I know what I’m on now. I still take it but I don’t know because, I mean, the medication is handed out in, hospitals and rehabilitation units to you in a little pot and you don’t know what it is and you take it and obediently swallow it, so, I, I know that I was given medication ongoing for muscle spasm in my, arm or leg. Yeah. Muscle spasm is, is a nuisance, to be quite honest. Yeah. And I still suffer from it.
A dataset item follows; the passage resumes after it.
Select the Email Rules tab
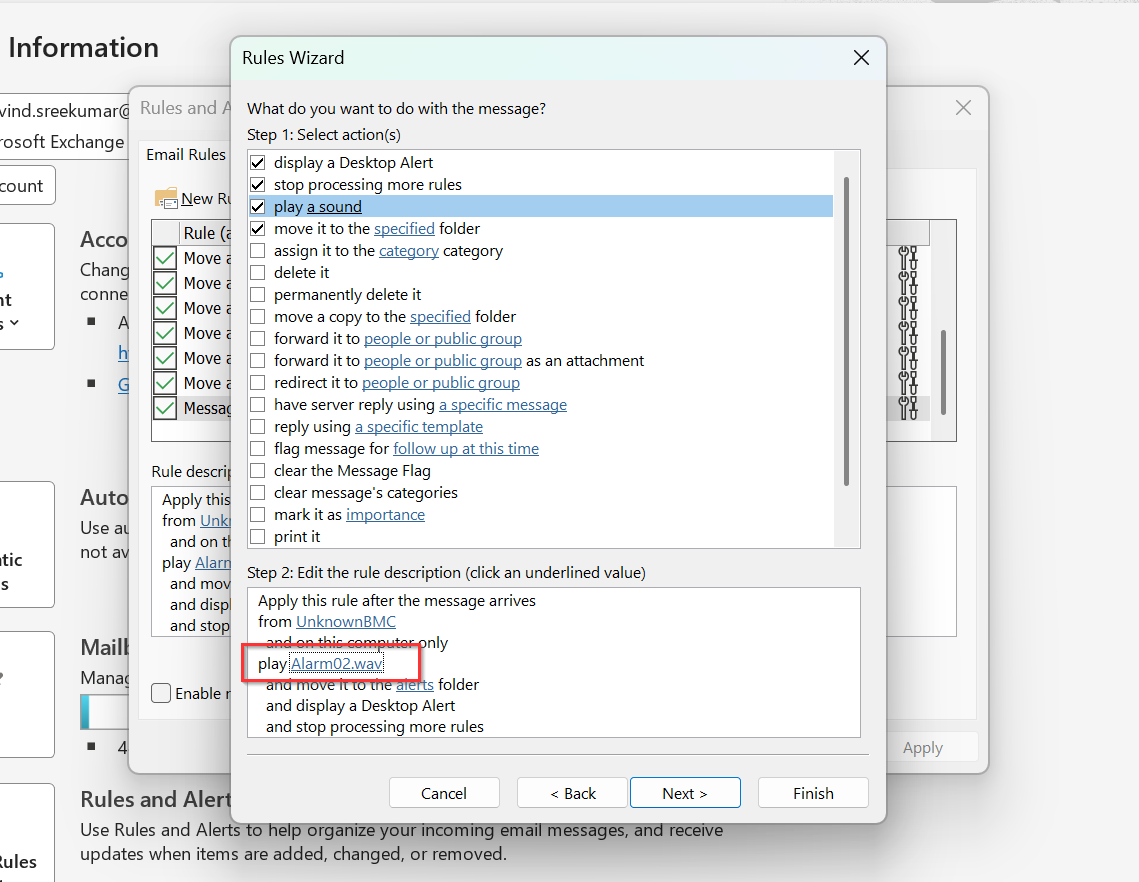 186,154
So what do you take now for it?

I take a drug called baclofen now, which I’ve been taken for quite a long time, which I find does help. Yeah. Because it drives you insane, a muscle spasm. It’s always at the end of the day, at night, when you’re really wanting to relax and your leg suddenly decides it doesn’t want to, and you want to tear your skin off because it’s actually inside and you want to itch everything there is inside your leg. It’s, a most irritating experience.

Being tired?

Yeah. It was a bit like having the inside of my head lined with cotton wool, for the first couple of years so I was in a kind of vague fog and tired. I used to, used to need about 12 hour sleep. I mean, I was seriously, tired. Tired out. The whole thing was tiring. I think my body was shocked, and, I think for a lot of stroke survivors, I’m not sure, but I think they can stay like that. But I do remember an appointment with the, my neurologist where I went to see him where something had happened where the fog had gone and he looked at me in absolute amazement. [Aeroplane overhead] He could not believe his eyes. He said, ‘I can’t believe my eyes’, he said, ‘I never expected to see you come out’ because he said almost, so many people don’t. He said, ‘I’m absolutely amazed because you’ve, you know, I don’t know what the neurological description for it is but basically you’ve come through the neurological fog of a stroke, which lots of people don’t do.